Psst, if you haven’t yet heard, it’s Sunshine Week! No need to slather on the sunscreen. It’s time to celebrate government basking in the rays of the public’s right to know.
Government derives legitimacy from the will of the people. That’s a fundamental principle of our democracy. Given that citizens most often express their will at the ballot box, ensuring free, fair, and accurate elections is vital to the health of our democracy.
Voter turnout often reflects the level of public confidence in the electoral process and political institutions. A quick check of California’s abysmal voter participation rate indicates low levels of trust.
The steady increase of money flowing into California elections has shaken voter confidence in the fairness of our electoral system. Voters feel their voice is being drowned out by record campaign spending causing elected officials to prioritize serving special interests over the public interest and undermining the principle of one person, one vote.

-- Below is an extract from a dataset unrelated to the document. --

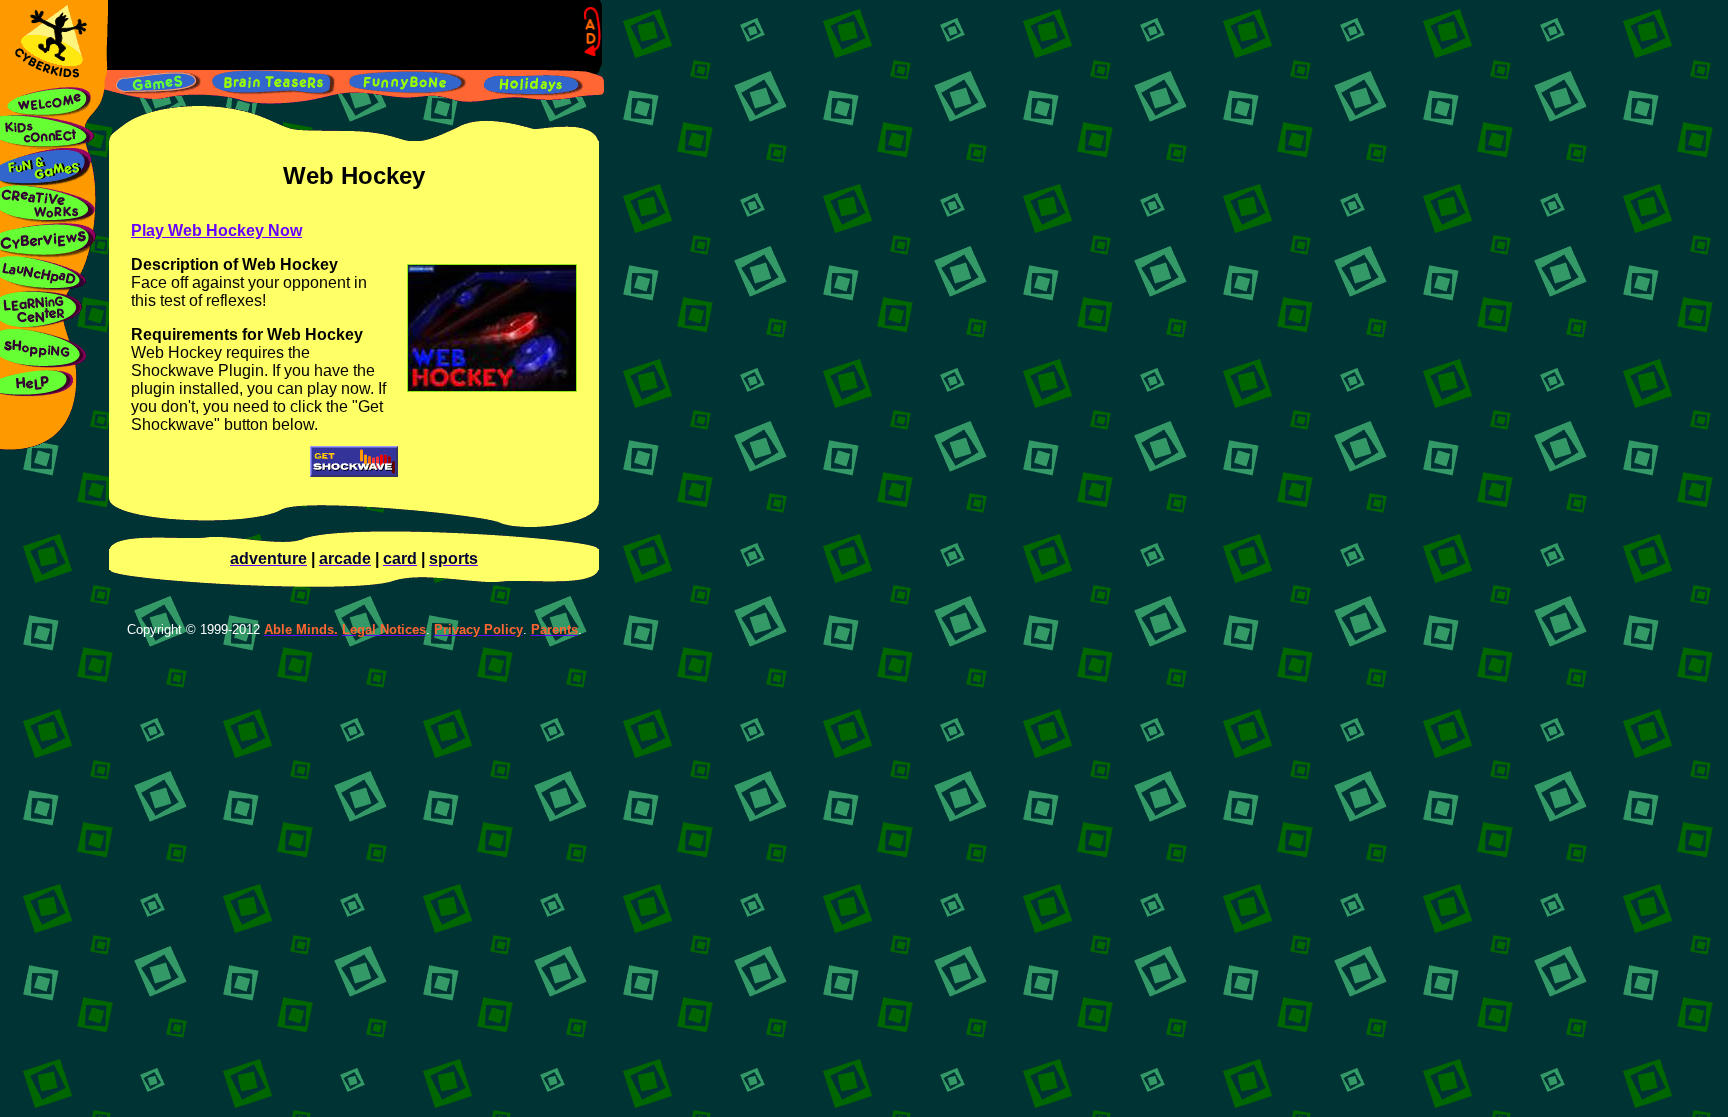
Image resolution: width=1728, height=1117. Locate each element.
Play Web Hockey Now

As a result, many eligible voters opt out entirely.
Among Californians that actually make it out the polls, many aren’t sure their ballot is being counted. According the to 2012 Survey of the Performance of American Elections (SPAE), 67 percent of Americans who voted in person said they were “very confident” their ballot was cast and counted in the last presidential election and only 55 percent of absentee voters. Although problems are inevitable, the state must to do more to ensure every ballot cast is counted.

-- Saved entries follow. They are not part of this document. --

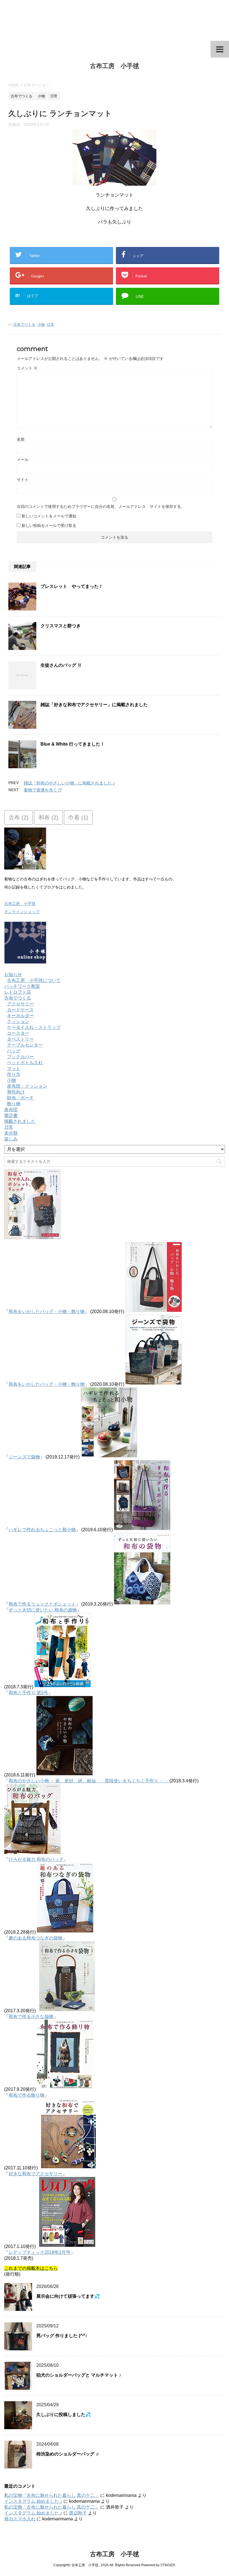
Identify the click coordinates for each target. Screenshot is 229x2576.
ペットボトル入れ (25, 1062)
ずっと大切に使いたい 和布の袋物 (43, 1610)
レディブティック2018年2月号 (39, 2252)
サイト (22, 479)
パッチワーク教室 (22, 986)
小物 (41, 324)
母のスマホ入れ (19, 2518)
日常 (50, 324)
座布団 (11, 1109)
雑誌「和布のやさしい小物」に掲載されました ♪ (69, 783)
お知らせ (13, 974)
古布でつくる (24, 324)
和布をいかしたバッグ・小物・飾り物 (47, 1311)
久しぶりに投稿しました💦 (63, 2414)
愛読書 (11, 1115)
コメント (27, 368)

It’s clear the state must invest in rebuilding voter confidence. But how, you ask? By improving electoral transparency. As campaign coffers swell with cash, voters need to know who’s spending money to influence California elections and legislators and feel confident that their ballot is being counted. A transparent and secure electoral process is essential to restoring the public’s trust and maintaining a healthy democracy.
Want to know what low or no-cost measures the six candidates for California Secretary of State would take, right away, to improve electoral transparency? California Forward asked them. Watch the video to find out what they said. Hint: technology-driven transparency.
On May 6th the six candidates vying to become California’s chief election official will gather in San Diego for the second stop on the statewide California Secretary of State Candidate Forum tour. At the statewide Candidate Forum, co-sponsored by California Forward, the candidates will be asked to share their thoughts about everything from voting rights and technology to electoral reform and transparency.